To the eternal shame of the government, Nigeria has been discovered to have the highest rate of out-of-school children whose number continue to grow at an alarming rate daily and portends a grave danger for the future. However, of all the known problems confronting the education sector, the greatest of them all is either not given adequate attention at all, or treated with a wave of the hand as if it doesn’t exist and that is the issue bordering on teachers’ predicaments. Indeed, the utter neglect teachers face can lead to the government being accused of sacrificing the goose that lays the golden eggs.

It is doubtful if most of the people occupying positions of authority in Nigeria actually realize how important teachers are in the scheme of things especially in the desire to have a truly functional education system. Nor does it seem that any of them understand that failure to address teachers’ plight frontally is at the root of various decay noticeable in Nigeria’s public education sector.
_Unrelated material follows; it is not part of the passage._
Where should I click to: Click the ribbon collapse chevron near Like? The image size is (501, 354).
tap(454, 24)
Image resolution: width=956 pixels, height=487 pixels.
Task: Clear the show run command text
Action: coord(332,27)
Unfortunately, the Nigerian Union of Teachers, the umbrella body for public schools teachers, which ought to champion issues affecting teacher’s welfare is almost non-existent and teachers continue to suffer untold hardship in silence even though part of their salaries goes into a moribund NUT every month.

Of course, the problem has never been that of the government’s failure to deploy some funds to the sector. There’s no denying the fact that from time to time, seminars and workshops are organized aimed at improving teachers’ competency. But all such steps will continue to remain efforts in futility because the government has never taken time to address the issue of teachers’ proper frame of mind which is the most important aspect. Those in position of authority seem not to realize that there’s no way the best can be extracted from teachers majority of who are plagued by varying forms of psychological trauma.
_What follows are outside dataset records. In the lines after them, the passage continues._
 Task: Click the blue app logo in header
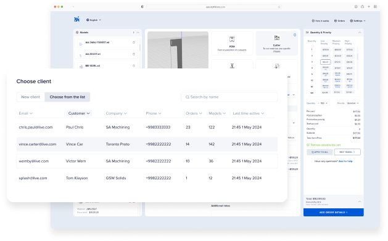point(77,19)
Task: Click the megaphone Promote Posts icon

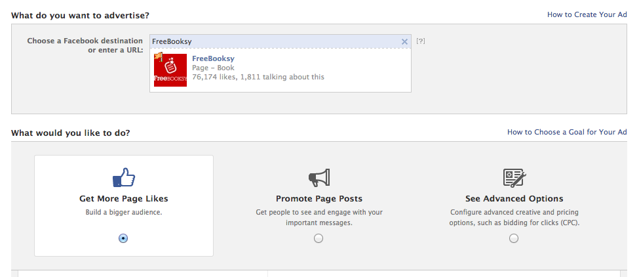Action: click(x=319, y=177)
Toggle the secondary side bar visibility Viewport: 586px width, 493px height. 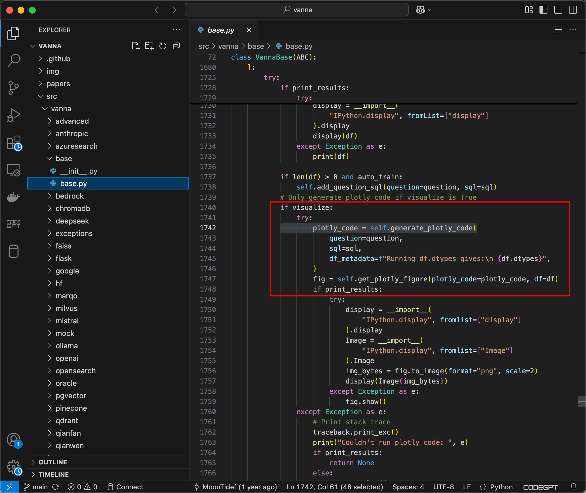[573, 10]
And to address such issues is not as difficult as Nigerian governments make it seem. There are two broad strategies to adopt in order to put educators in a convivial frame of mind to perform their duties most optimally. These are: mobilization and sanction. Mobilization refers to a deliberate policy to provide for teachers all those items that can enhance and promote their commitment and productivity. In this regard, the first item to consider is housing to ensure proximity of the school to the residence. For best results, teachers should be made to reside in the local councils where their schools are located. Indeed, there are enough spaces in most school compounds in Nigeria to set up teachers quarters wherever such is needed. That will automatically address the problem of lateness which constitutes a major challenge  sabotaging all government’s efforts. Anything short of addressing the issue of lateness will remain counter productive as teachers will continue to arrive late in their schools on daily basis and rush back in order to beat traffic.

The second strategy under mobilization is to work out a modality of ensuring that teachers get imbursed every two weeks to prevent them from running low on cash. It’s discovered that the present salary regime leaves most teachers broke after the first week of collection. The race for survival then begins which is always a major source of distraction involving all manners of illegalities all aimed at sourcing for funds. It may therefore be necessary to spread out payment of salaries as done in other climes so that teachers may continue to have money in their pockets at every point in time and stay focused on their primary assignment.
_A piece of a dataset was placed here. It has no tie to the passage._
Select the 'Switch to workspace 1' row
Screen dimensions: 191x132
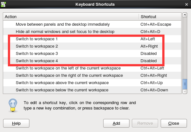[37, 39]
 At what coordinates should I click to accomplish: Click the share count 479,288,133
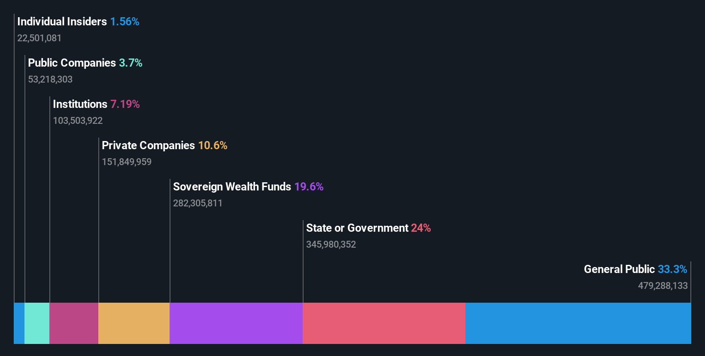pos(663,285)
Having taken good care of the mobilization aspect of the strategies, the next step is for the government to apply severe sanction on erring teachers. To start with, if and when the issue of housing is properly addressed,  lateness should not only be totally outlawed but should also attract a very strict sanction including forfeiture of part of salary or other stringent actions that can send a warning signal to everybody.  Moreover, any teacher found to engage in any form of illegality should also face the full wrath of the law. In a nutshell, true sanity must be restored to Nigeria’s education sector before everyone can truly heave a sigh of relief.
Oyewusi, retired director of education and coordinator of Ethics Watch International wrote in from Lagos.